Fischer, bu rollerin evrensel olmadığını ve bazı alt durumlara ya da farklı kültürlere göre değiştiğini belirtir (Fischer, 1997, s. 55). Farklı dillerdeki alma ve satma ile ilgili farklı eylemler, alma ve satma ile ilgili farklı bakış açıları taşımakta ve bu da bu eylemlerin anlamsal çerçevelerinde farklı durumsal rollerin yer almasını sağlamaktadır.

Hangi durumsal rollerin eylemlerin isteminin bir parçası olduğu, hangi tamamlayıcının diğer eylemlerle karşılaştırıldığında belli durumsal role atıfta bulunduğu ve farklı dillerdeki eylemlerin durumsal rollerinin nasıl farklı olduğu gibi konular ayrı bir araştırma konusu olarak incelenmelidir.

Anlamsal rollerin ortaya çıkışı, Fillmore’un 1968’de, Evrensel Dilbilgisinin alt kuramlarından biri olan Standart Kuram’ın anlambilimsel ilişkileri ele alışındaki bazı sorunların çözümü için verdiği önerilere kadar gider. Fillmore’un önerileri yıllar geçtikçe konuyla ilgili pek çok araştırmanın yapılmasını ve anlamsal rollerin çeşitlenmesini sağlamıştır. Anlamsal roller çeşitli şekillerde dilbilgisi kuramlarında

dahil edilse de bu kuramlar içerisindeki konumları ve sayıları konusunda bir görüş birliği yoktur. Fischer bu durumun kuramsal sebepleri olduğunu öne sürer. Buna göre anlamsal roller aslında var olmayan, yalnızca mantıksal bir temeli olan soyut yapılardır.

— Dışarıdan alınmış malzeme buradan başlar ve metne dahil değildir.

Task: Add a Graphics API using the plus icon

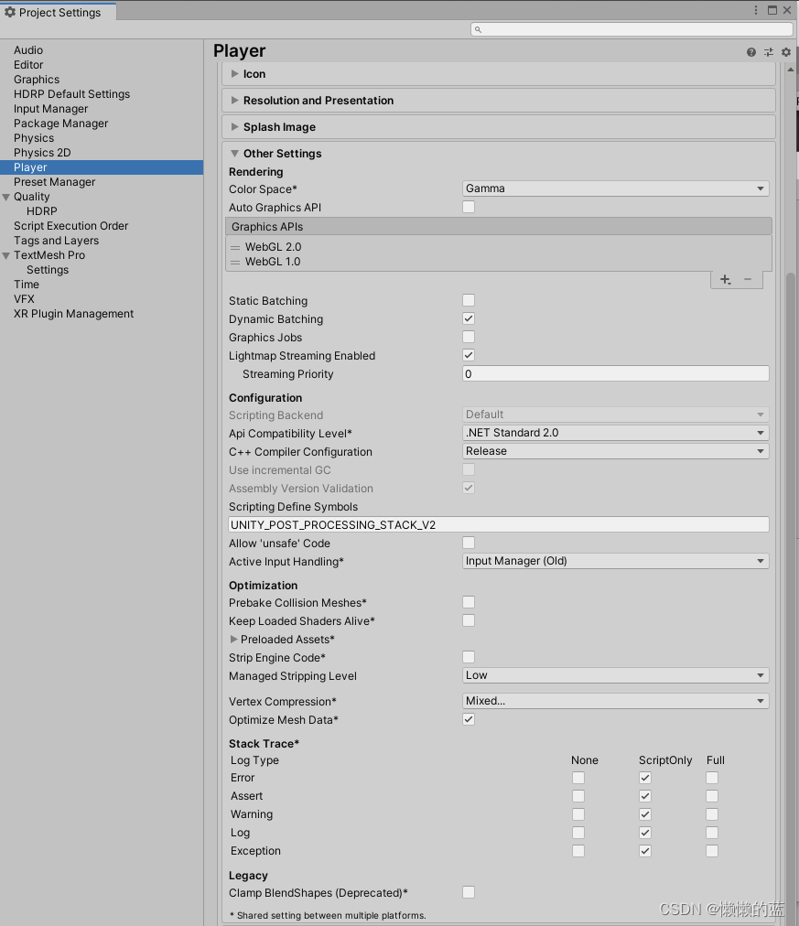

Bu nedenle yalnızca belli bir betimsel yaklaşıma uygun bir şekilde ele alınabilirler.

Ancak kesin doğru bir rol yapısı yoktur ve kanıtlanamaz (Fischer, 1997, s. 56).

Anlamsal roller, sözdizimsel ilişkiler ve durumlar arasında bir yerde yer alırlar ve bu yapılar arasındaki ilişkileri açıklayıcı bir görev üstlenirler. “Anlamsal rolleri tanımlamak için sadece sözdizimsel ilişkiler mi yoksa sadece anlamsal durumlar mı kullanılmalıdır?” sorusu tartışmalıdır. Sözdizimsel ilişkiler temel alındığı takdirde sözdizimsel ilişkilerin başvurabileceği durumsal rol farklılıkları ihmal edilecek ya da tüm anlambilimsel bileşenler sözdizimsel ilişkilere dayatılarak bir tekrarlanma durumuyla karşı karşıya kalınacaktır. Durumsal roller temel alındığında ise farklı sözdizimsel ilişkiler tek bir duruma indirgenebilir ve durumu sınıflandıran bir kategori haline gelebilirler. Bu nedenle anlamsal roller belirlenirken hem sözdizimsel ilişkiler hem de durumdan kaynaklanan anlamsal özellikler eşdeğer biçimde hesaba katılmalıdır.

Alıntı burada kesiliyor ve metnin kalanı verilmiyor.